What the exercise asks: With pictures left out, please repeat word for word the lines from the one containing "Screen dimensions: 1024x555" through the end of the records.

Collected data entries
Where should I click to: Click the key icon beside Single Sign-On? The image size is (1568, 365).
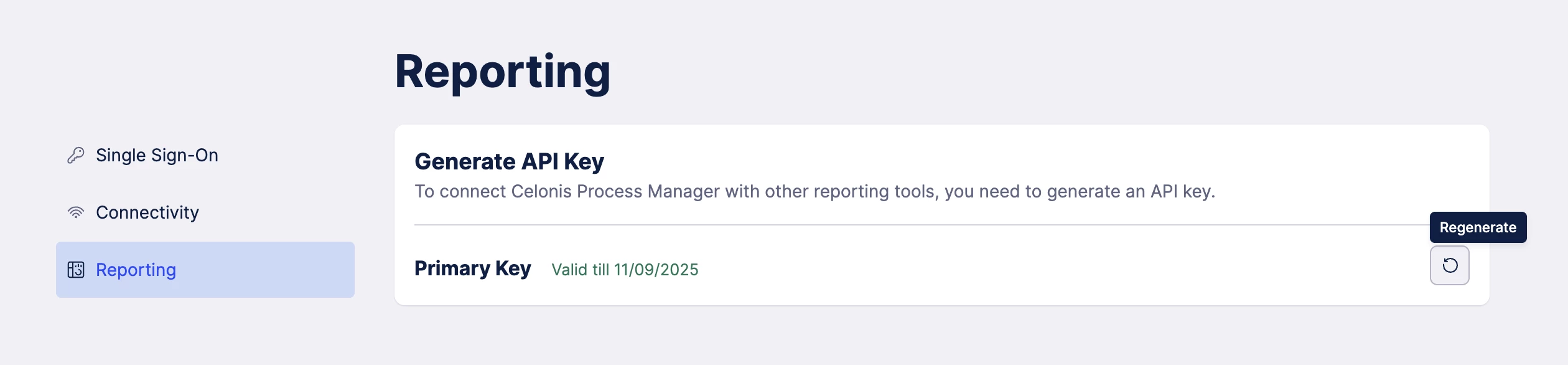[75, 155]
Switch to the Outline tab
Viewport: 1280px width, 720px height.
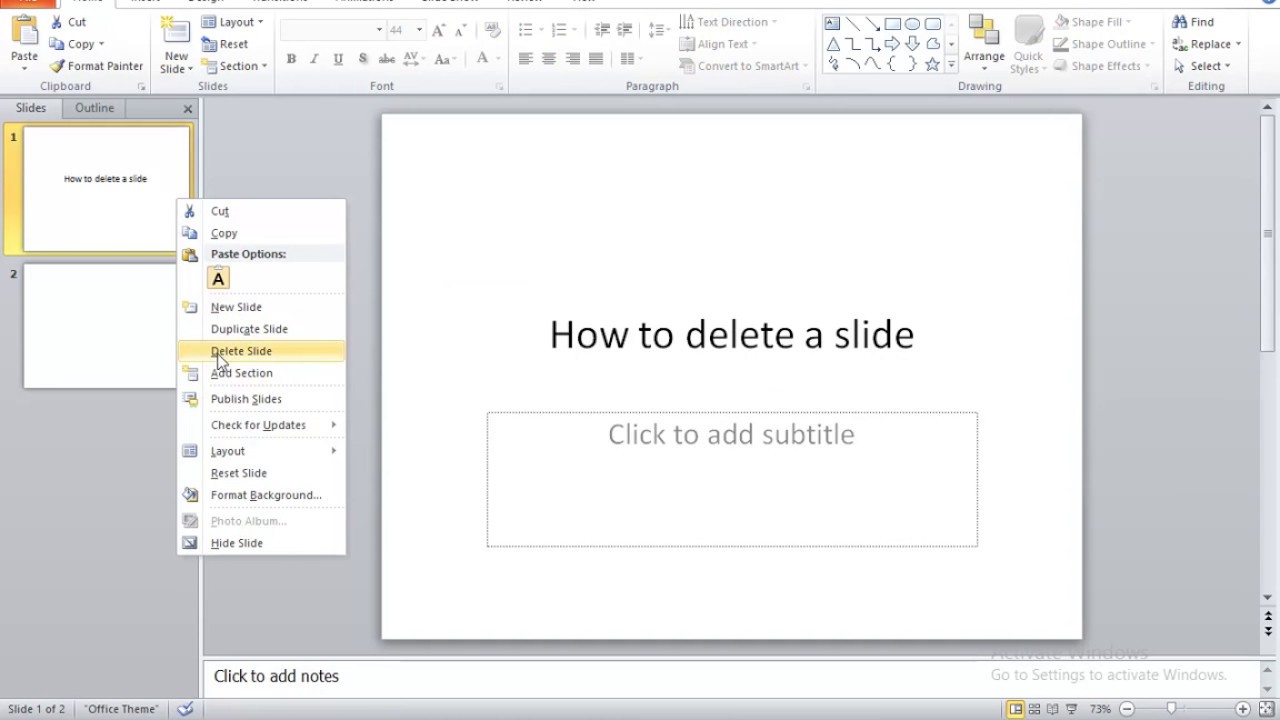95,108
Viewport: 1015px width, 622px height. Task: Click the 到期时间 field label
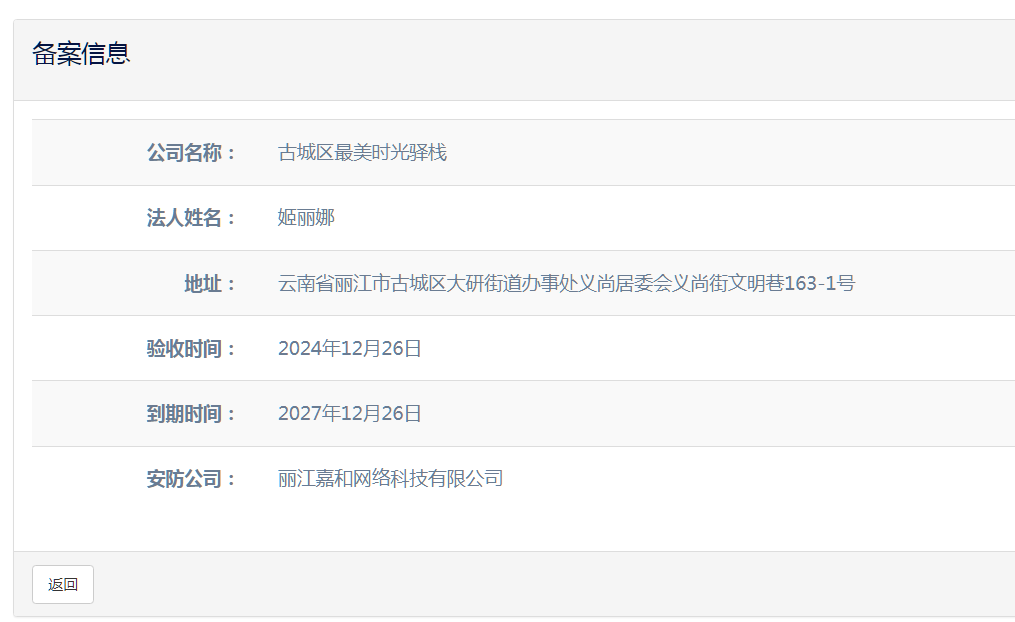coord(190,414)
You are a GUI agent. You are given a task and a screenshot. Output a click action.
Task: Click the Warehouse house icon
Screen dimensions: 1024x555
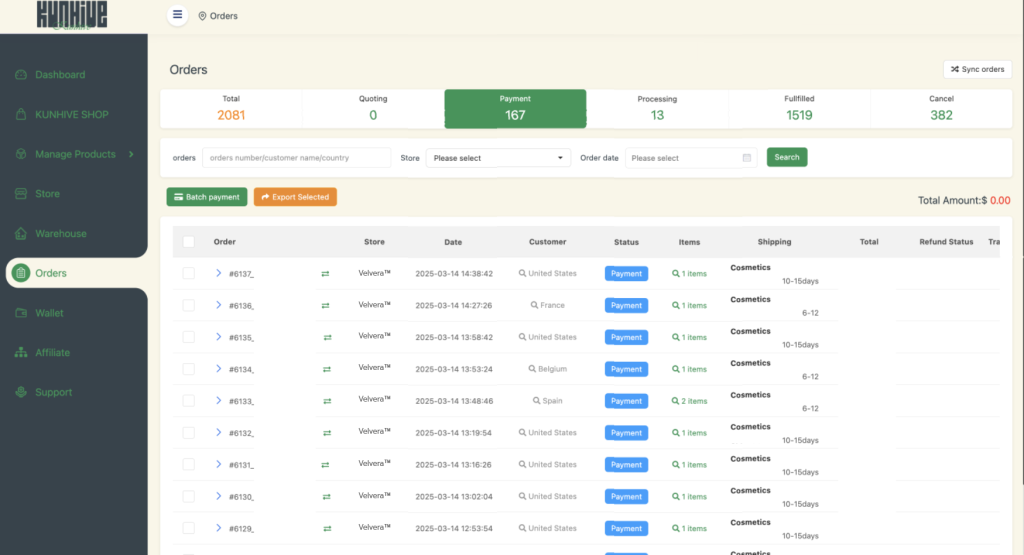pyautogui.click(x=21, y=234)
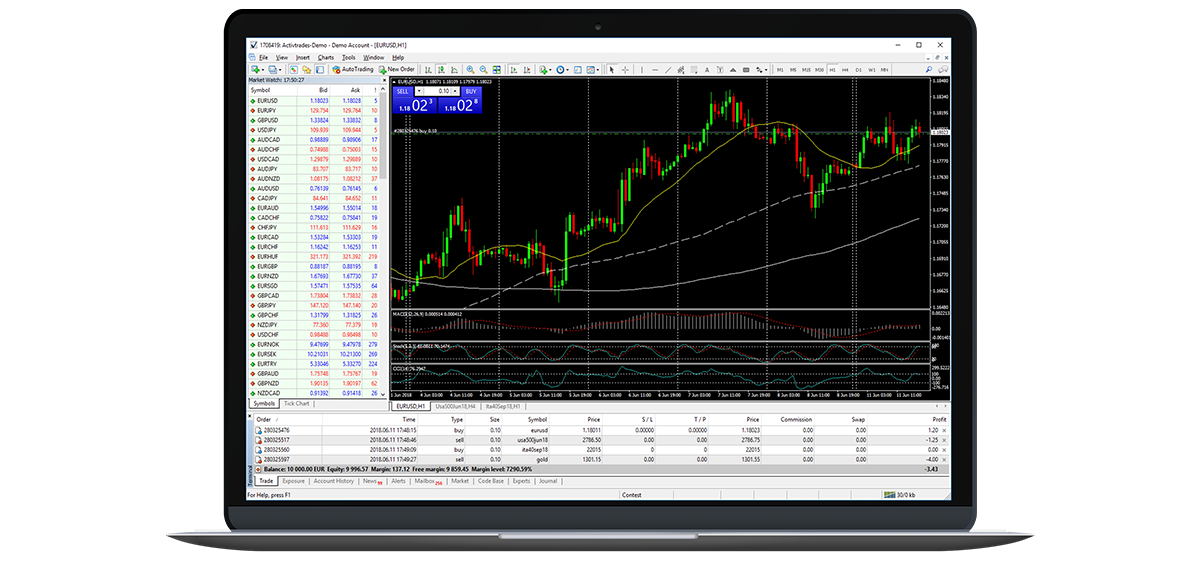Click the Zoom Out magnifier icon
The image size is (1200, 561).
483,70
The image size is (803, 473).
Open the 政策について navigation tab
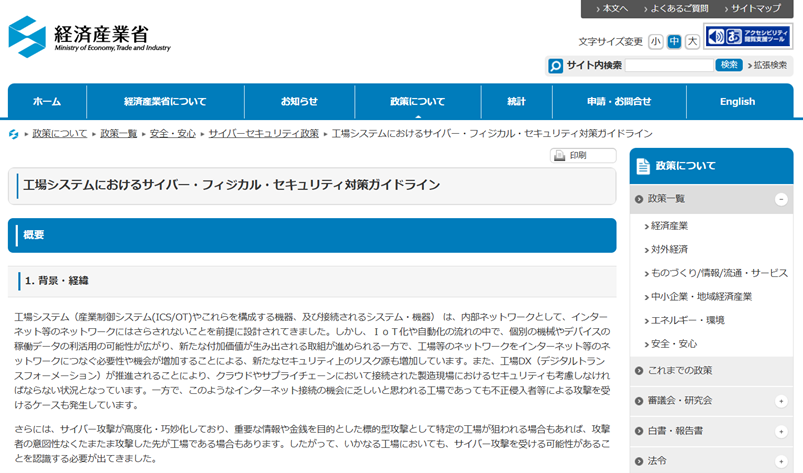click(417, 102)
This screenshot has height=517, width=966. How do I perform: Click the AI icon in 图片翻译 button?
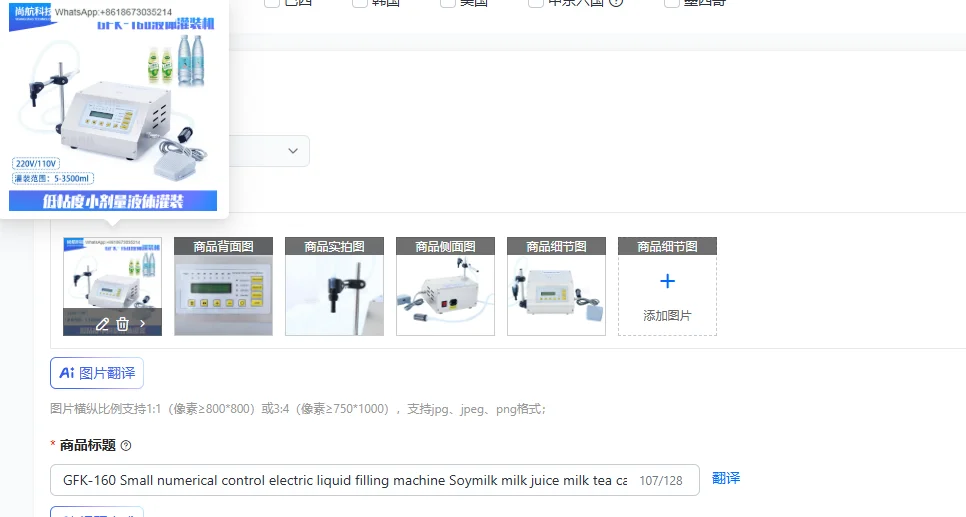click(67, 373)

Answer box:
Screen dimensions: 1024x555
pyautogui.click(x=21, y=234)
Click the Zoom Out magnifier icon
The image size is (1200, 561).
483,70
The image size is (803, 473).
Open the 政策について navigation tab
click(417, 102)
This screenshot has height=517, width=966. How do I perform: Click the AI icon in 图片翻译 button?
click(67, 373)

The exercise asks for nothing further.